### WHAT THE EXERCISE ASKS
Would you return every entry, exactly as it is written?

[Collection entries]
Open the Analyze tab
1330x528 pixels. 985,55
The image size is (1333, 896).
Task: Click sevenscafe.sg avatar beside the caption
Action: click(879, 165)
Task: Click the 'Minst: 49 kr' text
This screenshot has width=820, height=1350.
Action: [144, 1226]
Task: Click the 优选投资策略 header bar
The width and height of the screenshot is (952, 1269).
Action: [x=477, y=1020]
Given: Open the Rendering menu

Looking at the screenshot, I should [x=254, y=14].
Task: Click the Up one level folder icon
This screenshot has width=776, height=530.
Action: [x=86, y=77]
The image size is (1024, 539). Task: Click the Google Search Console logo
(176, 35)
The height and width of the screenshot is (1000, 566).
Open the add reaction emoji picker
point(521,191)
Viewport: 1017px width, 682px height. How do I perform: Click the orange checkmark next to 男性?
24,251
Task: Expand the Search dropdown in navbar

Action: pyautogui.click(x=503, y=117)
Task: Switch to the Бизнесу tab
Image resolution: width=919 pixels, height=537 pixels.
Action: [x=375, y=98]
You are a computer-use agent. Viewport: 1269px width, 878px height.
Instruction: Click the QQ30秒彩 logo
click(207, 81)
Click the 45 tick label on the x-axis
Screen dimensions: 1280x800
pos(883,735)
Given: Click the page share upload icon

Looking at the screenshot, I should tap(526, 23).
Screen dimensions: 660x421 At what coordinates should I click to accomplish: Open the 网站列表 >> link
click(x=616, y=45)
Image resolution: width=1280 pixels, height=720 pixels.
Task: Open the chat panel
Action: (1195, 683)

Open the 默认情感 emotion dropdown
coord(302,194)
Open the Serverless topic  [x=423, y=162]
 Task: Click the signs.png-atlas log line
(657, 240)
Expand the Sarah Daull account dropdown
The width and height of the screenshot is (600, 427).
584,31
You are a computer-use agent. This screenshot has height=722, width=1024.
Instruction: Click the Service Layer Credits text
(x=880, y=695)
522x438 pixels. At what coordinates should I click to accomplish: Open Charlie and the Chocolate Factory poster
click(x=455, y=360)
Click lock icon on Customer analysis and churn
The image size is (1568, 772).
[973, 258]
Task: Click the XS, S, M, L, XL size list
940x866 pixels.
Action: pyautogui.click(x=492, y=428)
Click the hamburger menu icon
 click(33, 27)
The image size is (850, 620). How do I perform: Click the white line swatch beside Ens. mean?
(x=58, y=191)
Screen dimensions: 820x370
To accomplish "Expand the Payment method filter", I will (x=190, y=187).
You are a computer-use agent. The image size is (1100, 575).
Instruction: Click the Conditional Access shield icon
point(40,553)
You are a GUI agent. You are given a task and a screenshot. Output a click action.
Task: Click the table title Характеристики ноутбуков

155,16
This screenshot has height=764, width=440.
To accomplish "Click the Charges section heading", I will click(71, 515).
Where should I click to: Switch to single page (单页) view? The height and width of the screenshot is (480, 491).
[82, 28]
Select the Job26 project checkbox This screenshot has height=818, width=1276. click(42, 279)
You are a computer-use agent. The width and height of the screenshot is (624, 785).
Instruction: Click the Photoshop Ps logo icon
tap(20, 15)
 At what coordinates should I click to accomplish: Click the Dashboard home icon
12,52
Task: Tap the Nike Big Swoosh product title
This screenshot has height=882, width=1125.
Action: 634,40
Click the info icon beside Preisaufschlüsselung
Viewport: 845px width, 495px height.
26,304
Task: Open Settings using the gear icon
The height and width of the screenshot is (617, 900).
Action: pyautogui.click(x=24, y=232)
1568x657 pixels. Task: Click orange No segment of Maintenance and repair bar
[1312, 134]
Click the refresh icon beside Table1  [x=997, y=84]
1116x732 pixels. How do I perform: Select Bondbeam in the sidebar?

### ANSWER TO THE PROBLEM
Open the Analyze tab
1330x528 pixels. 985,55
The image size is (1333, 896).
Task: Click sevenscafe.sg avatar beside the caption
Action: click(879, 165)
Task: Click the 'Minst: 49 kr' text
This screenshot has width=820, height=1350.
Action: [144, 1226]
Task: Click the 优选投资策略 header bar
The width and height of the screenshot is (952, 1269).
Action: [x=477, y=1020]
Given: Open the Rendering menu

Looking at the screenshot, I should [x=254, y=14].
Task: Click the Up one level folder icon
This screenshot has width=776, height=530.
Action: [x=86, y=77]
The image size is (1024, 539). Task: Click the Google Search Console logo
(176, 35)
The height and width of the screenshot is (1000, 566).
Open the add reaction emoji picker
point(521,191)
Viewport: 1017px width, 682px height. How do I perform: Click the orange checkmark next to 男性?
24,251
Task: Expand the Search dropdown in navbar

Action: pyautogui.click(x=503, y=117)
Task: Switch to the Бизнесу tab
Image resolution: width=919 pixels, height=537 pixels.
Action: [x=375, y=98]
You are a computer-use agent. Viewport: 1269px width, 878px height.
Instruction: Click the QQ30秒彩 logo
click(207, 81)
Click the 45 tick label on the x-axis
Screen dimensions: 1280x800
pos(883,735)
Given: Click the page share upload icon

Looking at the screenshot, I should tap(526, 23).
Screen dimensions: 660x421 At what coordinates should I click to accomplish: Open the 网站列表 >> link
click(x=616, y=45)
Image resolution: width=1280 pixels, height=720 pixels.
Task: Open the chat panel
Action: (1195, 683)

Open the 默认情感 emotion dropdown
coord(302,194)
Open the Serverless topic  [x=423, y=162]
 Task: Click the signs.png-atlas log line
(657, 240)
Expand the Sarah Daull account dropdown
The width and height of the screenshot is (600, 427).
584,31
You are a computer-use agent. This screenshot has height=722, width=1024.
Instruction: Click the Service Layer Credits text
(x=880, y=695)
522x438 pixels. At what coordinates should I click to accomplish: Open Charlie and the Chocolate Factory poster
click(x=455, y=360)
Click lock icon on Customer analysis and churn
The image size is (1568, 772).
[973, 258]
Task: Click the XS, S, M, L, XL size list
940x866 pixels.
Action: pyautogui.click(x=492, y=428)
Click the hamburger menu icon
 click(33, 27)
The image size is (850, 620). How do I perform: Click the white line swatch beside Ens. mean?
(x=58, y=191)
Screen dimensions: 820x370
To accomplish "Expand the Payment method filter", I will (x=190, y=187).
You are a computer-use agent. The image size is (1100, 575).
Instruction: Click the Conditional Access shield icon
point(40,553)
You are a GUI agent. You are given a task and a screenshot. Output a click action.
Task: Click the table title Характеристики ноутбуков

155,16
This screenshot has height=764, width=440.
To accomplish "Click the Charges section heading", I will click(71, 515).
Where should I click to: Switch to single page (单页) view? The height and width of the screenshot is (480, 491).
[82, 28]
Select the Job26 project checkbox This screenshot has height=818, width=1276. click(42, 279)
You are a computer-use agent. The width and height of the screenshot is (624, 785).
Instruction: Click the Photoshop Ps logo icon
tap(20, 15)
 At what coordinates should I click to accomplish: Click the Dashboard home icon
12,52
Task: Tap the Nike Big Swoosh product title
This screenshot has height=882, width=1125.
Action: 634,40
Click the info icon beside Preisaufschlüsselung
Viewport: 845px width, 495px height.
26,304
Task: Open Settings using the gear icon
The height and width of the screenshot is (617, 900).
Action: pyautogui.click(x=24, y=232)
1568x657 pixels. Task: Click orange No segment of Maintenance and repair bar
[1312, 134]
Click the refresh icon beside Table1  [x=997, y=84]
1116x732 pixels. How do I perform: Select Bondbeam in the sidebar?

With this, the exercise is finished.